• **Task prompt**
Each of the records below must be reproduced verbatim.

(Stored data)
*** Block opens ***

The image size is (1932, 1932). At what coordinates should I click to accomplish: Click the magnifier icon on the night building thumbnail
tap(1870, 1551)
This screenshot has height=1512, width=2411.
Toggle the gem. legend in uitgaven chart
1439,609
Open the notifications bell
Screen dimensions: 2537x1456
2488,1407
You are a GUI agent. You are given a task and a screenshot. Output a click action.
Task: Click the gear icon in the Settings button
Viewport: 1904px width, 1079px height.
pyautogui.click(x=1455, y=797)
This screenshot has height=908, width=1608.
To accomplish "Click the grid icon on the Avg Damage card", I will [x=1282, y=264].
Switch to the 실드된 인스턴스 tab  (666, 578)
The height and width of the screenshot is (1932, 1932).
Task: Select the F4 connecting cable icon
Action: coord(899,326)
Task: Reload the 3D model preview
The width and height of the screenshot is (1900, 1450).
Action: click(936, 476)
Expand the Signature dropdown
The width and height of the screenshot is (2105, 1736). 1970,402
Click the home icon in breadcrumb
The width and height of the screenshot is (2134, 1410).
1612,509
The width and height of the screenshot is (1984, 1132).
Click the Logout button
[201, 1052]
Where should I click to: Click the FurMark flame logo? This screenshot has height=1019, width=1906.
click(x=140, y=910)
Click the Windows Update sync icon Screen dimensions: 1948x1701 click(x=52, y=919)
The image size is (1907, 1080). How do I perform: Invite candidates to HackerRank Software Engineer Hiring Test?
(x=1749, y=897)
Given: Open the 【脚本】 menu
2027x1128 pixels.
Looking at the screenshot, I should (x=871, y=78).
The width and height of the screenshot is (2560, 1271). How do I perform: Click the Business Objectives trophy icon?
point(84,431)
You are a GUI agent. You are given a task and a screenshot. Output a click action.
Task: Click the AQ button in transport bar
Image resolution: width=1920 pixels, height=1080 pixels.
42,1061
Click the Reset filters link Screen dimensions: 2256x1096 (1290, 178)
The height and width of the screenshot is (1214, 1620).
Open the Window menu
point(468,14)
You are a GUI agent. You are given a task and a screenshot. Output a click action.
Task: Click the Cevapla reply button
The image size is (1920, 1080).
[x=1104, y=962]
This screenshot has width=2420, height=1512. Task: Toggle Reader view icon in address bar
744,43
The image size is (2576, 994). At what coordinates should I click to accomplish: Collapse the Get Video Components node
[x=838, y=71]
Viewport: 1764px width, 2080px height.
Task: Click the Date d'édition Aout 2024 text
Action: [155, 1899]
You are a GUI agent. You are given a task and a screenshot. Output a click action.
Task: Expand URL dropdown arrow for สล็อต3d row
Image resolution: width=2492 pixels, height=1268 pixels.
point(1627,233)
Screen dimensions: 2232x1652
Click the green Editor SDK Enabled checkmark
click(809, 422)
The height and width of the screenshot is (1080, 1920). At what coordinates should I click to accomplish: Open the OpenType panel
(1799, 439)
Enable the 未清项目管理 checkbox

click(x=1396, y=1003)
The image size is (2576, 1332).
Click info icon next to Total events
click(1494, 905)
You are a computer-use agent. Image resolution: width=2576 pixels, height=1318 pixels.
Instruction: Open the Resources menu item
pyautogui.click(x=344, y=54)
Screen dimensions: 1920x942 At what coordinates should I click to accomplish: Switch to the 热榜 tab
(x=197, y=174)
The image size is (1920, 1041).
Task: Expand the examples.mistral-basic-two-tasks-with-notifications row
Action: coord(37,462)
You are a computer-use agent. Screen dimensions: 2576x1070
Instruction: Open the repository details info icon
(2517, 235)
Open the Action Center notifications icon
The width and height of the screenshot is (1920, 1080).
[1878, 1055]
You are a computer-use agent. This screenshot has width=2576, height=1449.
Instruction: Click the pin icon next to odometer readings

*** Block closes ***

• **Exercise answer**
The image size is (1932, 1932). At what coordinates should I click to accomplish: Click the magnifier icon on the night building thumbnail
tap(1870, 1551)
This screenshot has height=1512, width=2411.
Toggle the gem. legend in uitgaven chart
1439,609
Open the notifications bell
Screen dimensions: 2537x1456
2488,1407
You are a GUI agent. You are given a task and a screenshot. Output a click action.
Task: Click the gear icon in the Settings button
Viewport: 1904px width, 1079px height.
pyautogui.click(x=1455, y=797)
This screenshot has height=908, width=1608.
To accomplish "Click the grid icon on the Avg Damage card", I will [x=1282, y=264].
Switch to the 실드된 인스턴스 tab  (666, 578)
The height and width of the screenshot is (1932, 1932).
Task: Select the F4 connecting cable icon
Action: coord(899,326)
Task: Reload the 3D model preview
The width and height of the screenshot is (1900, 1450).
Action: click(936, 476)
Expand the Signature dropdown
The width and height of the screenshot is (2105, 1736). 1970,402
Click the home icon in breadcrumb
The width and height of the screenshot is (2134, 1410).
1612,509
The width and height of the screenshot is (1984, 1132).
Click the Logout button
[201, 1052]
Where should I click to: Click the FurMark flame logo? This screenshot has height=1019, width=1906.
click(x=140, y=910)
Click the Windows Update sync icon Screen dimensions: 1948x1701 click(x=52, y=919)
The image size is (1907, 1080). How do I perform: Invite candidates to HackerRank Software Engineer Hiring Test?
(x=1749, y=897)
Given: Open the 【脚本】 menu
2027x1128 pixels.
Looking at the screenshot, I should (x=871, y=78).
The width and height of the screenshot is (2560, 1271). How do I perform: Click the Business Objectives trophy icon?
point(84,431)
You are a GUI agent. You are given a task and a screenshot. Output a click action.
Task: Click the AQ button in transport bar
Image resolution: width=1920 pixels, height=1080 pixels.
42,1061
Click the Reset filters link Screen dimensions: 2256x1096 (1290, 178)
The height and width of the screenshot is (1214, 1620).
Open the Window menu
point(468,14)
You are a GUI agent. You are given a task and a screenshot. Output a click action.
Task: Click the Cevapla reply button
The image size is (1920, 1080).
[x=1104, y=962]
This screenshot has width=2420, height=1512. Task: Toggle Reader view icon in address bar
744,43
The image size is (2576, 994). At what coordinates should I click to accomplish: Collapse the Get Video Components node
[x=838, y=71]
Viewport: 1764px width, 2080px height.
Task: Click the Date d'édition Aout 2024 text
Action: [155, 1899]
You are a GUI agent. You are given a task and a screenshot. Output a click action.
Task: Expand URL dropdown arrow for สล็อต3d row
Image resolution: width=2492 pixels, height=1268 pixels.
point(1627,233)
Screen dimensions: 2232x1652
Click the green Editor SDK Enabled checkmark
click(809, 422)
The height and width of the screenshot is (1080, 1920). At what coordinates should I click to accomplish: Open the OpenType panel
(1799, 439)
Enable the 未清项目管理 checkbox

click(x=1396, y=1003)
The image size is (2576, 1332).
Click info icon next to Total events
click(1494, 905)
You are a computer-use agent. Image resolution: width=2576 pixels, height=1318 pixels.
Instruction: Open the Resources menu item
pyautogui.click(x=344, y=54)
Screen dimensions: 1920x942 At what coordinates should I click to accomplish: Switch to the 热榜 tab
(x=197, y=174)
The image size is (1920, 1041).
Task: Expand the examples.mistral-basic-two-tasks-with-notifications row
Action: coord(37,462)
You are a computer-use agent. Screen dimensions: 2576x1070
Instruction: Open the repository details info icon
(2517, 235)
Open the Action Center notifications icon
The width and height of the screenshot is (1920, 1080).
[1878, 1055]
You are a computer-use agent. This screenshot has width=2576, height=1449.
Instruction: Click the pin icon next to odometer readings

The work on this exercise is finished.